Little did I know when I started this blog that the title would expand, requiring me to ask this question of so many new situations in my life....

Friday, June 22, 2007

We interrupt this blog because......



well....because I'm going to be traveling for the next seven weeks or so. Off to Dallas and then to New York for most of July and August where I'll be spending seven weeks in New York this summer. Seven weeks learning (and acquiring a certificate) to teach non-English speaking people to speak English (with a Southern accent, I imagine. But....that can't be helped.)

I've been admitted. I've found an apartment to sublet. I've orderd most of the texts. I've done most everything except convince myself that I'm actually going to do it! I mean, it's been years since I've been in school (as a student or as a teacher).

Yet, why do I feel so excited about it? Why am I not scared and anxious? Why am I actually moving forward -- step by step? Have I lost my mind? (I don't really need that last question answered....)

Sunday, June 17, 2007

Momentum......



Don't you just love it when things work out like they were just meant to be?

Have you ever had a goal in mind that, somehow, waaaaaay in the back of your mind, you knew you would reach if you just took that first step? And that certainty that it would actually happen scared the poo out of you and kept you from taking the first step?

Well, a few months ago, I took the first step toward something that I just knew would come about if I acted upon it. And....bless pat, it seems to be becoming a reality. And....I'm scared. No. That's not true. I'm calm, confident -- yet excited. And that scares me because I feel I should be scared.

I know this post makes little sense, but -- in a couple of days, maybe I can be clearer.

Friday, June 15, 2007

VERY long article, but interesting read......
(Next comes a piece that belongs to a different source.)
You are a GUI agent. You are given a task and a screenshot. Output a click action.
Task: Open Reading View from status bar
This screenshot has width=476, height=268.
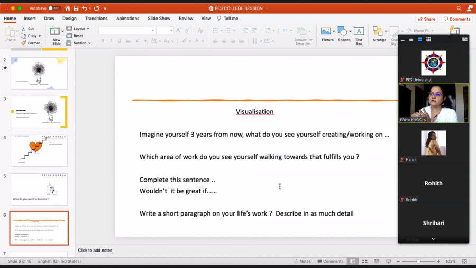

Maybe it's because I've been so close to the aftermath of a true disaster, but so many things I read cause me to see signs of what may be ahead for so many of us with the changes in our weather cycle, terrorism....you name it. I still don't think many people get what happened in New Orleans, and that it really could happen to anyone of us. Our world could be changed in the blink of an eye -- even if we're attractive, smell nice, and are insured. Yes, ma'am, if a disaster happens (and you truly learn the definition of disaster -- not the definition that includes Starbucks discontinuing your favorite coffee) I think many may understand why the term survivor is used in Katrina Suvivor.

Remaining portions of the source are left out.